━━━━━ Material for the task
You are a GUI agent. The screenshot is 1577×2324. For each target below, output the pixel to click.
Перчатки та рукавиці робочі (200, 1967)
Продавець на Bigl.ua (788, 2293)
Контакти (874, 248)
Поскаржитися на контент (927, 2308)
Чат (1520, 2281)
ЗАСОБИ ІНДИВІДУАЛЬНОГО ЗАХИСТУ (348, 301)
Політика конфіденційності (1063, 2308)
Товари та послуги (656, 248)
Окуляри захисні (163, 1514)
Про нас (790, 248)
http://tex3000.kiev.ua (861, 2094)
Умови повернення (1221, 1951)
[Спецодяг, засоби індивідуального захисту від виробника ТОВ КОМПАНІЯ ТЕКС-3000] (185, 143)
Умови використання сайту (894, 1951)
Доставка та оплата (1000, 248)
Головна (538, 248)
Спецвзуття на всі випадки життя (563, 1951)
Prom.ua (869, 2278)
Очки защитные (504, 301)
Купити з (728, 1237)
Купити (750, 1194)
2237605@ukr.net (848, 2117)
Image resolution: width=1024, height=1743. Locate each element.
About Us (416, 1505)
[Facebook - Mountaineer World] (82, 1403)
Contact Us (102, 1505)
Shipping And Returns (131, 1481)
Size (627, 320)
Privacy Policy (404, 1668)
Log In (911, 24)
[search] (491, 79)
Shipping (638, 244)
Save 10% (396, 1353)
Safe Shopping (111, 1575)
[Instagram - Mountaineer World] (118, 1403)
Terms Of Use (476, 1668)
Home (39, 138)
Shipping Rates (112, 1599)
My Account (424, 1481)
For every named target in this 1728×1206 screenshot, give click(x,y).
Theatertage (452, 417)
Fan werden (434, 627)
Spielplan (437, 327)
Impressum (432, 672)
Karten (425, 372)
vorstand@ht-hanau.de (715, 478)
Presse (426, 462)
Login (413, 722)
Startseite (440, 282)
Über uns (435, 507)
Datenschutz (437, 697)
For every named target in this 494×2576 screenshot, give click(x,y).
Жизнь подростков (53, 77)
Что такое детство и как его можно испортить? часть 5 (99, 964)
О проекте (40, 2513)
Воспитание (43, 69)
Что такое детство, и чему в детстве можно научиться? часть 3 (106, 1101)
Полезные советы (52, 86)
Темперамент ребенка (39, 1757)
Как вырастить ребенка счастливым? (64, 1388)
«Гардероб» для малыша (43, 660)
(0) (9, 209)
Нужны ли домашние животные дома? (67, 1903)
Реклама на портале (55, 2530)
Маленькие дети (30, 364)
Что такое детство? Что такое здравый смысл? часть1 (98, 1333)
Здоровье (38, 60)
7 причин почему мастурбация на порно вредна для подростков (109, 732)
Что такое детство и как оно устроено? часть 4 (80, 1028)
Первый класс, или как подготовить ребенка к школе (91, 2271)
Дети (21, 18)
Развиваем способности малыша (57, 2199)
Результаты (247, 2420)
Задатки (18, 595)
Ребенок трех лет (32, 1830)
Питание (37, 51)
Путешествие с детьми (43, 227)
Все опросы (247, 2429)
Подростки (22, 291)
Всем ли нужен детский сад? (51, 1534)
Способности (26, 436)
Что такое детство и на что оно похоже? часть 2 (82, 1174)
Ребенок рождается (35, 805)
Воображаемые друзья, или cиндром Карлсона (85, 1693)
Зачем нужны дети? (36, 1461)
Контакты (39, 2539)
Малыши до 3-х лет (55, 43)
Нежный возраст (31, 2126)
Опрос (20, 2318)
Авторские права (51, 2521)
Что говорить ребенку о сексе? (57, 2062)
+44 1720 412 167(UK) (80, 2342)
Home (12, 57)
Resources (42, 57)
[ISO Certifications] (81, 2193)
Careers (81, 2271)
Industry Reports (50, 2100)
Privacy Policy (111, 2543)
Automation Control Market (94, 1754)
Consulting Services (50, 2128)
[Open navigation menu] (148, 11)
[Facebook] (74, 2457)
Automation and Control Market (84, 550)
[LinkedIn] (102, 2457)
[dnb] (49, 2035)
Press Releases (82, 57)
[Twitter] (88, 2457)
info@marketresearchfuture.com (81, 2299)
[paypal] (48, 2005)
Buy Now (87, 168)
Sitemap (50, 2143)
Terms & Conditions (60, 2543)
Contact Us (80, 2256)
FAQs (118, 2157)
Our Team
━━━━━━━━━━
In the listing above, find the line that contains "My Account (424, 1481)". Write it out exactly, along with each line after it up to and including the last.

Task output:
My Account (424, 1481)
For every named target in this 1728×1206 screenshot, give click(x,y).
Theatertage (452, 417)
Fan werden (434, 627)
Spielplan (437, 327)
Impressum (432, 672)
Karten (425, 372)
vorstand@ht-hanau.de (715, 478)
Presse (426, 462)
Login (413, 722)
Startseite (440, 282)
Über uns (435, 507)
Datenschutz (437, 697)
For every named target in this 494×2576 screenshot, give click(x,y).
Жизнь подростков (53, 77)
Что такое детство и как его можно испортить? часть 5 (99, 964)
О проекте (40, 2513)
Воспитание (43, 69)
Что такое детство, и чему в детстве можно научиться? часть 3 (106, 1101)
Полезные советы (52, 86)
Темперамент ребенка (39, 1757)
Как вырастить ребенка счастливым? (64, 1388)
«Гардероб» для малыша (43, 660)
(0) (9, 209)
Нужны ли домашние животные дома? (67, 1903)
Реклама на портале (55, 2530)
Маленькие дети (30, 364)
Что такое детство? Что такое здравый смысл? часть1 (98, 1333)
Здоровье (38, 60)
7 причин почему мастурбация на порно вредна для подростков (109, 732)
Что такое детство и как оно устроено? часть 4 (80, 1028)
Первый класс, или как подготовить ребенка к школе (91, 2271)
Дети (21, 18)
Развиваем способности малыша (57, 2199)
Результаты (247, 2420)
Задатки (18, 595)
Ребенок трех лет (32, 1830)
Питание (37, 51)
Путешествие с детьми (43, 227)
Все опросы (247, 2429)
Подростки (22, 291)
Всем ли нужен детский сад? (51, 1534)
Способности (26, 436)
Что такое детство и на что оно похоже? часть 2 (82, 1174)
Ребенок рождается (35, 805)
Воображаемые друзья, или cиндром Карлсона (85, 1693)
Зачем нужны дети? (36, 1461)
Контакты (39, 2539)
Малыши до 3-х лет (55, 43)
Нежный возраст (31, 2126)
Опрос (20, 2318)
Авторские права (51, 2521)
Что говорить ребенку о сексе? (57, 2062)
+44 1720 412 167(UK) (80, 2342)
Home (12, 57)
Resources (42, 57)
[ISO Certifications] (81, 2193)
Careers (81, 2271)
Industry Reports (50, 2100)
Privacy Policy (111, 2543)
Automation Control Market (94, 1754)
Consulting Services (50, 2128)
[Open navigation menu] (148, 11)
[Facebook] (74, 2457)
Automation and Control Market (84, 550)
[LinkedIn] (102, 2457)
[dnb] (49, 2035)
Press Releases (82, 57)
[Twitter] (88, 2457)
info@marketresearchfuture.com (81, 2299)
[paypal] (48, 2005)
Buy Now (87, 168)
Sitemap (50, 2143)
Terms & Conditions (60, 2543)
Contact Us (80, 2256)
FAQs (118, 2157)
Our Team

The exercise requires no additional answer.